→ REQUIRED ACTION
Answer these from the report on the Shiite protests in Nigeria:
1. Since what year has Ibraheem El-Zakzaky been detained?
2. Where did the group's procession in Potiskum end?
3. According to Malam Ibrahim Lawan, how many times was Sheikh Zakzaky allowed access to his lawyers?

Attempts by protesting members of the Islamic Movement in Nigeria, a Shiite group, was met with stiff resistance by the Police on Monday as they with tear-gassed at the National Assembly complex.
The protesters were apparently trying to force their way into the complex, according to early reports, to demand the release of their leader, Ibraheem El-Zakzaky, detained since 2015.
Gunshots were heard but there were no reports of casualties as the protesters, pursued by the policemen and other security forces ran helter skelter, along with the innocent who were caught unawares.
In Potiskum, Yobe State on Sunday, the group conducted a procession from Kara, NPN Market, Tsofuwar Kwata, Palace, Mohammed Idriss way, Bogocho street, Stadium and terminated at Musa Lawan Hospital.
It asked the Federal Government to free Zakzaky; his wife, Zeenah; and hundreds of its members in detention.
According to the group, it was not fair to keep them all incarcerated, for what it claimed was ‘no reason’, for two years running.
Said the Shiite leader in Yobe, Malam Ibrahim Lawan: “Sheikh Zakzaky’s health condition continues to deteriorate in detention, a condition calculated to bring about his physical destruction. He is seriously ill (and) needs to be allowed to access proper medical treatment. Even as the courts had passed judgement calling for the release of the Sheikh and compensation for illegal detention, the government is still holding him in contempt to that judgement almost a year after. For the last seven hundred days of their incarceration, Sheikh Zakzaky was allowed access to his lawyers only twice.”
For those in support of the group in the last two years, he said: “The road was long, rough and tortuous, but at every turn you were all there with us. The work ahead remains arduous. We will however not relent in stepping up our peaceful protests for the release of our leader and all those being held.”
The group’s travails began two years ago when protesting members unprecedently blocked the convoy of Army Chief, Lt-General Tukur Buratai, in Zaria. That action precipitated a chain of events that led to the levelling to the ground of the group’s headquarters, shooting, and arrest of Zakzakky and others.
Majority of Zaria residents had applauded the Army action, because they claimed they had been in bondage to the group and its activities for years.

→ DATA UNDER STUDY
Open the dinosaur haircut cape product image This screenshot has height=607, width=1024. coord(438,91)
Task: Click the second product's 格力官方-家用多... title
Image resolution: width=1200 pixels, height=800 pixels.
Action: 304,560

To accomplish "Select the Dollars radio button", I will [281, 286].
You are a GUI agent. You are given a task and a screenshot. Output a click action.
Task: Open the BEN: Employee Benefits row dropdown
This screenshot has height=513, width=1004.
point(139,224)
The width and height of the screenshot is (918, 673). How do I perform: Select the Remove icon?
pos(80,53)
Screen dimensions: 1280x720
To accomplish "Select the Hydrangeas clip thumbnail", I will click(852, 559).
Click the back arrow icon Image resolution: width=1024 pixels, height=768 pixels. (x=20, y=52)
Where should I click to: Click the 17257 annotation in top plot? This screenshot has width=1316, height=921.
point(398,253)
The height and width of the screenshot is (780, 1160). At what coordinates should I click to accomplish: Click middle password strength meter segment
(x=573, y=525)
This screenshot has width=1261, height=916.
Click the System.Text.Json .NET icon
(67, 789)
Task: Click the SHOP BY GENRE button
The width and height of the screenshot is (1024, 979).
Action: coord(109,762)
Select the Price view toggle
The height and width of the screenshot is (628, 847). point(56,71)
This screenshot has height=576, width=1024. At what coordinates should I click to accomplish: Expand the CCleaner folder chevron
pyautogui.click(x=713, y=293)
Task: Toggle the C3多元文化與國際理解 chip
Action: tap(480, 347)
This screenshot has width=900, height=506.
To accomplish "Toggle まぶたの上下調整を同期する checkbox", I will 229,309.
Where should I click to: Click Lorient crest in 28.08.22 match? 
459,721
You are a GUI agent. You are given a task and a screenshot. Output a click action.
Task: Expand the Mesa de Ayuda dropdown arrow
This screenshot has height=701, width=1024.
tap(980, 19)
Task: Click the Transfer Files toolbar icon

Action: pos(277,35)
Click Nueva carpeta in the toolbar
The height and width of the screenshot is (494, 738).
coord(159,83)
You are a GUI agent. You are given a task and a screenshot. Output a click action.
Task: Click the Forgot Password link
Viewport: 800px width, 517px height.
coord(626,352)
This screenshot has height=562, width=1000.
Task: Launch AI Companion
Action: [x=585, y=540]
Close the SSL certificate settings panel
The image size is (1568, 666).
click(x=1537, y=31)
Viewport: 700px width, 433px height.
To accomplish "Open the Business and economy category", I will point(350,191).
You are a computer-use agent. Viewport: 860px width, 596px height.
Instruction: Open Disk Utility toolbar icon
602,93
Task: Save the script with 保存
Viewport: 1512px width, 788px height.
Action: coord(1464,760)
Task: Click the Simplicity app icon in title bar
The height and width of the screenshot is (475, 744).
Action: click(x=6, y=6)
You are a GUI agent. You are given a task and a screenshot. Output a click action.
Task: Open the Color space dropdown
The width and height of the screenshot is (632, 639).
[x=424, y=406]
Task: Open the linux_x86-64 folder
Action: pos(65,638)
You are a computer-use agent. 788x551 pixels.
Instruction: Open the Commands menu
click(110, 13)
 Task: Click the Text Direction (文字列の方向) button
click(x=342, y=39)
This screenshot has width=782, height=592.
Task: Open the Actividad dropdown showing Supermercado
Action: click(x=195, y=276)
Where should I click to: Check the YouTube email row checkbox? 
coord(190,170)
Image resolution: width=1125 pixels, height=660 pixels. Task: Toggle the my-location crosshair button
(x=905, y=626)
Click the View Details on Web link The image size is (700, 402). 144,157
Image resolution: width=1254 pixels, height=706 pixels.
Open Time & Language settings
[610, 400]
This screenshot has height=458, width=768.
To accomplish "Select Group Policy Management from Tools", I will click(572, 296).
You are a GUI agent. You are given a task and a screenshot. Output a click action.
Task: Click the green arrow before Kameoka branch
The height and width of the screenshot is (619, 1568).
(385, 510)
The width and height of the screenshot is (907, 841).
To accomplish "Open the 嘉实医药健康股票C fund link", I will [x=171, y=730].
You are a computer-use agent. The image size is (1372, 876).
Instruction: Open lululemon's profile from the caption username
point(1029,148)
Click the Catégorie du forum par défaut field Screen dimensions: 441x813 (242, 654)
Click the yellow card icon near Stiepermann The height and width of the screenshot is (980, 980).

→ ANSWER SECTION
1. 2015
2. Musa Lawan Hospital
3. Twice